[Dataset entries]
_ _ _

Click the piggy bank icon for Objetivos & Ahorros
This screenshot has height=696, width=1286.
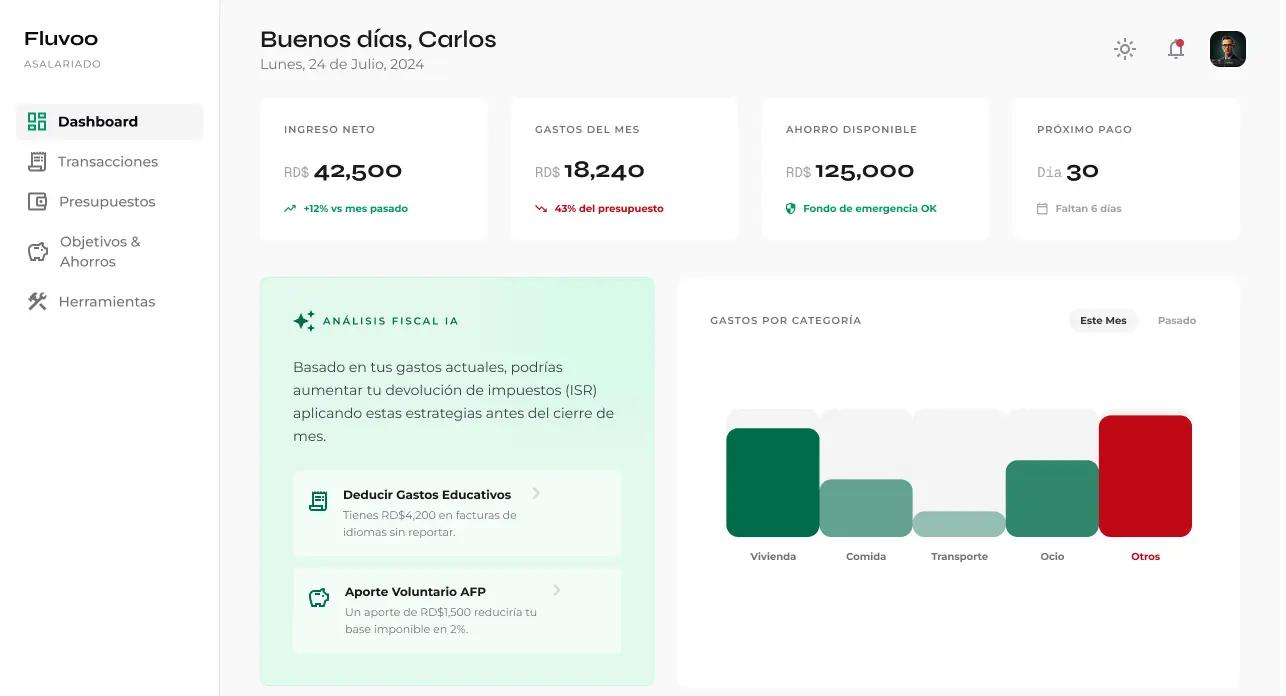pyautogui.click(x=37, y=251)
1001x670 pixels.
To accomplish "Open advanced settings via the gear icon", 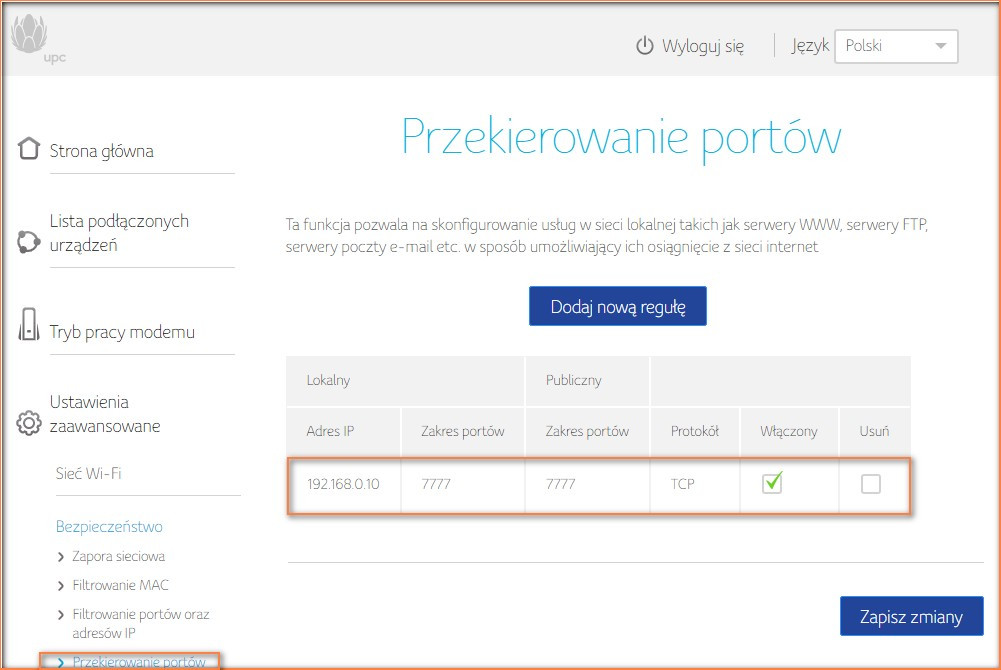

_ _ _

### [Aim of the task]
Leave images out of the retyped records; keep all else exact.

### [Task output]
Click the piggy bank icon for Objetivos & Ahorros
This screenshot has height=696, width=1286.
pyautogui.click(x=37, y=251)
1001x670 pixels.
To accomplish "Open advanced settings via the gear icon", 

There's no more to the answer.